Eines der Ende Jänner nach Georgien abgeschobenen Kinder ist zurück in Österreich. Wie das Nachrichtenmagazin "profil" am Freitag online berichtete, landete die inzwischen 13-jährige Tina Donnerstagnachmittag in Wien-Schwechat. Ihre zwangsweise Außerlandesbringung hatte heftige Kritik, Verwerfungen in der ÖVP/Grünen-Koalition und eine Debatte über Kinderabschiebungen ausgelöst.

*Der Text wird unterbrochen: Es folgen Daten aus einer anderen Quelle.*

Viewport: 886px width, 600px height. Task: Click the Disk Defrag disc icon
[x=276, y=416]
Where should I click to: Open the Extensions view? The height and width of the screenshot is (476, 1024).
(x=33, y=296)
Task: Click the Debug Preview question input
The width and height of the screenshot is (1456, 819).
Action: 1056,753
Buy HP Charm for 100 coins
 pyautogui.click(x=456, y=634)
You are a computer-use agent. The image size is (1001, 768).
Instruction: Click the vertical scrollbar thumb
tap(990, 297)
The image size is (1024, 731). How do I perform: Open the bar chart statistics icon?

Der Wiener Rechtsanwalt Wilfried Embacher war nach Georgien geflogen und hatte das Mädchen nach Wien begleitet. Die Reise habe ihn bestätigt, "dass es ein menschenrechtlicher Skandal ist, Kinder in eine solche Lage zu bringen", sagte er. Tina ist auf einen 90-Tages-Besuch in Wien, ein Schülervisum wird angestrebt. .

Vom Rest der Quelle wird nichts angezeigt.